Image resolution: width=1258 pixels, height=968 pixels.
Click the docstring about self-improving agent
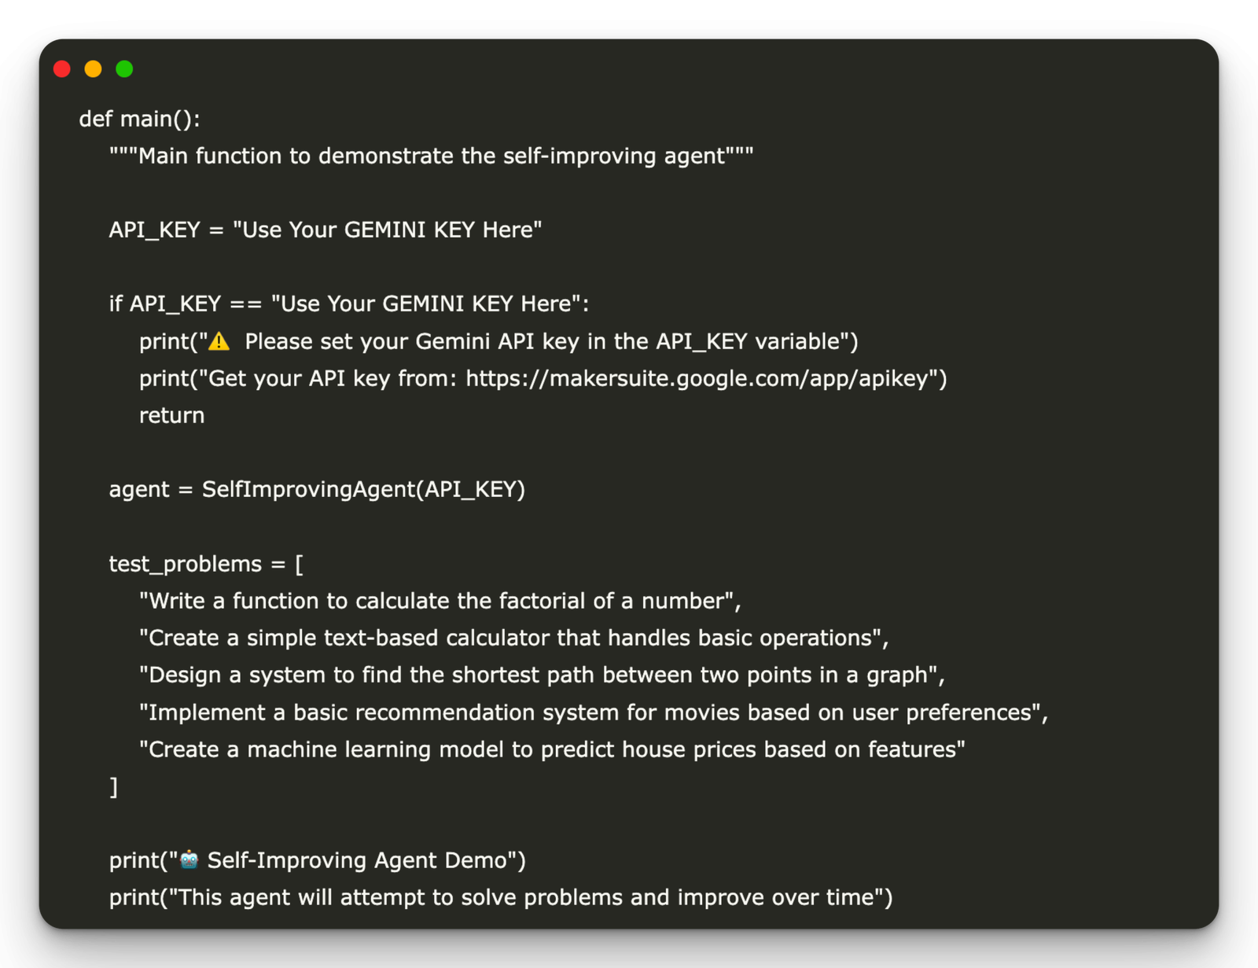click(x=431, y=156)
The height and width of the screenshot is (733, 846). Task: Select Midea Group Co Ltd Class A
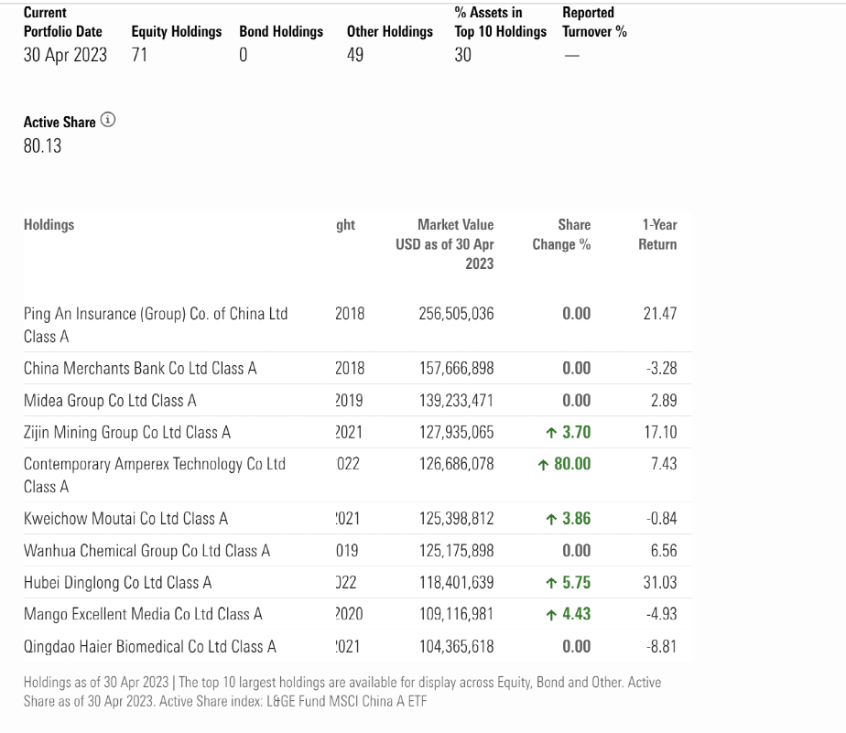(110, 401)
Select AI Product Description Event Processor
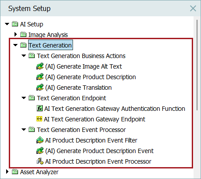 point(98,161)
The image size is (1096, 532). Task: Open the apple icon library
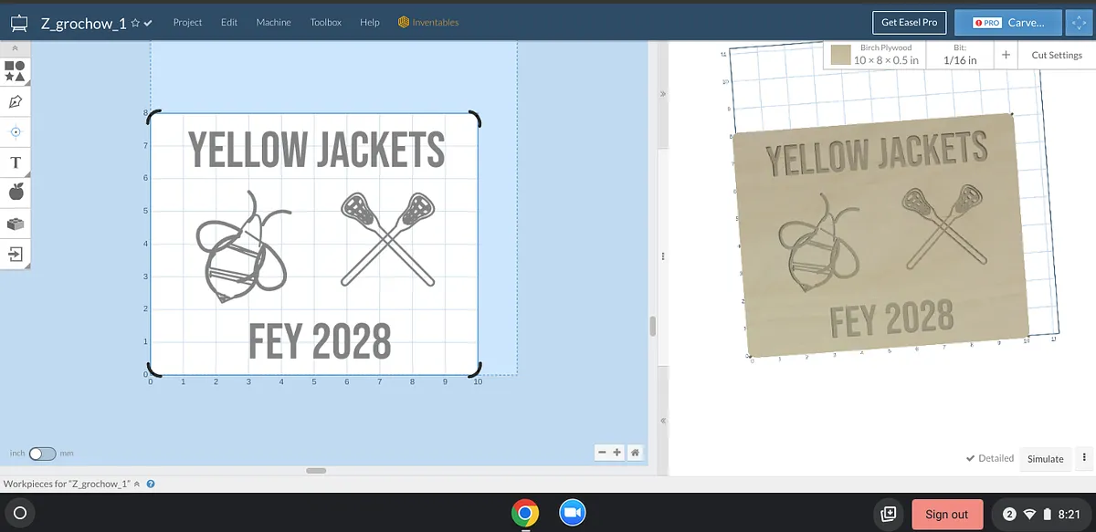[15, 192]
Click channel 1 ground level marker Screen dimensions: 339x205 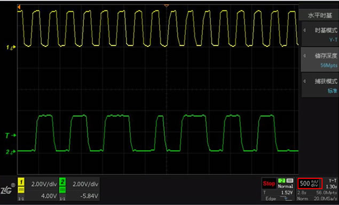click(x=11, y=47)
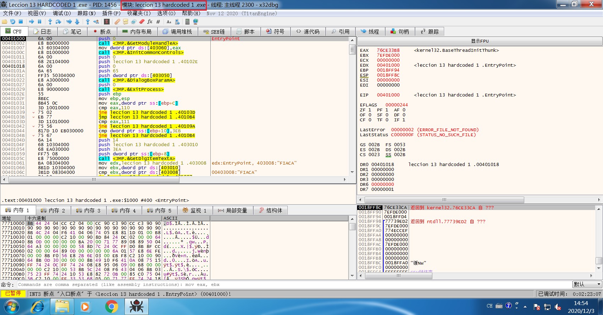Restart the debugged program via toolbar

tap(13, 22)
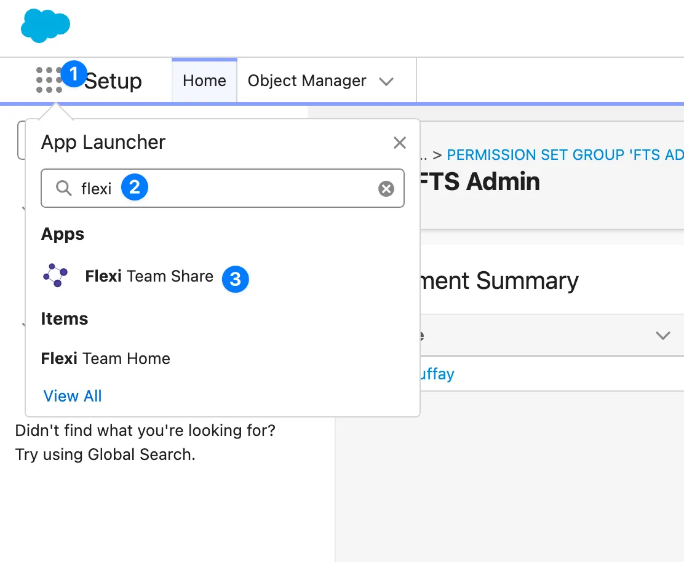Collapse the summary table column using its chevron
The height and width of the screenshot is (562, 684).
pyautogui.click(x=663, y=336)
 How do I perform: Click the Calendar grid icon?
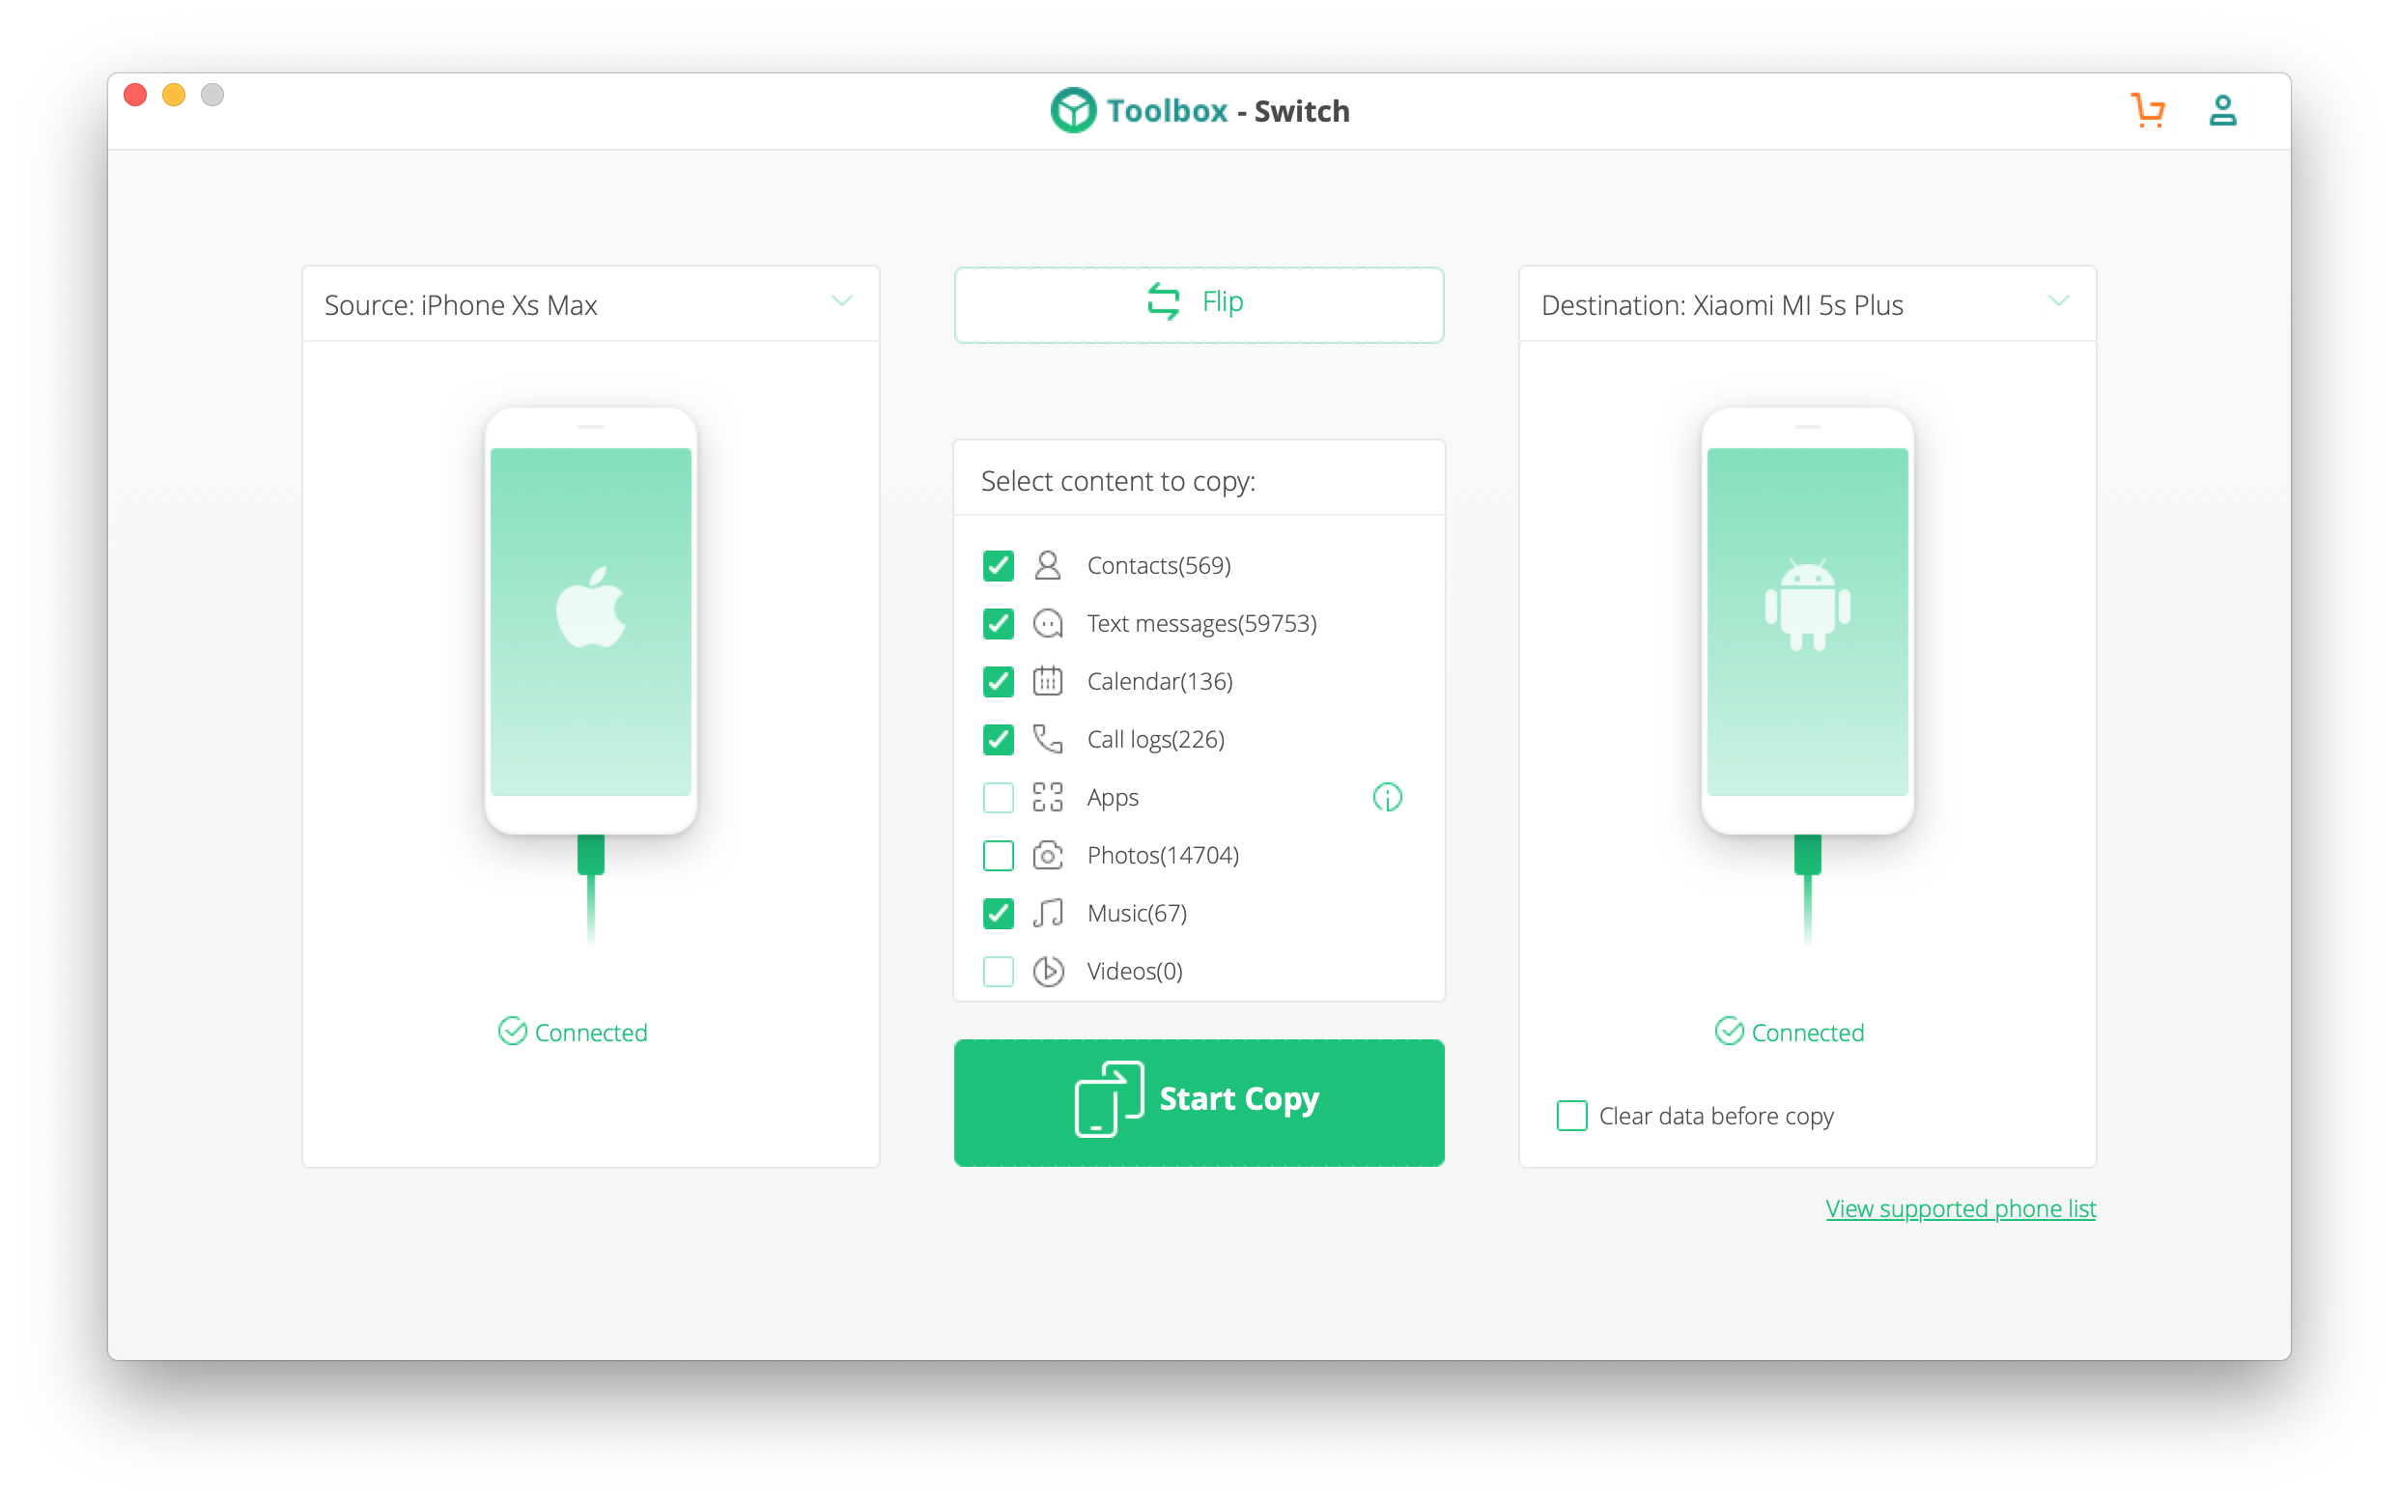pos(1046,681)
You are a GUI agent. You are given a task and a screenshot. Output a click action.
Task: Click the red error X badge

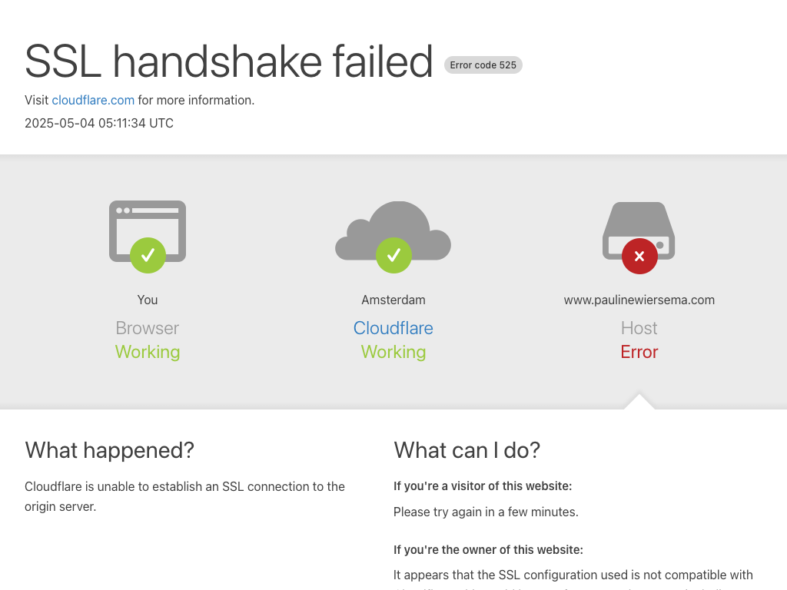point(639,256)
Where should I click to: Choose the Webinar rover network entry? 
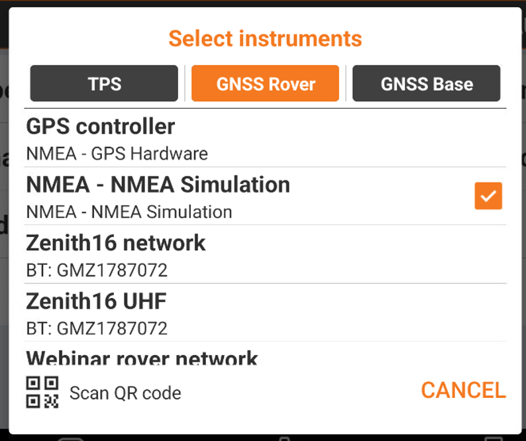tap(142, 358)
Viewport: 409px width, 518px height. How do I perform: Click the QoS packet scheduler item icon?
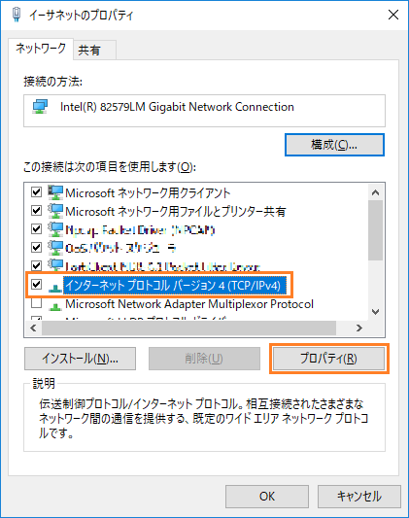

WORK ITEM:
None of the pictures belong in the result. Print exactly the lines from the one containing "Where should I" through the final line of the entries.

FINISHED TASK:
Where should I click to: Choose the Webinar rover network entry? 
tap(142, 358)
Viewport: 409px width, 518px height. How do I perform: Click the QoS packet scheduler item icon?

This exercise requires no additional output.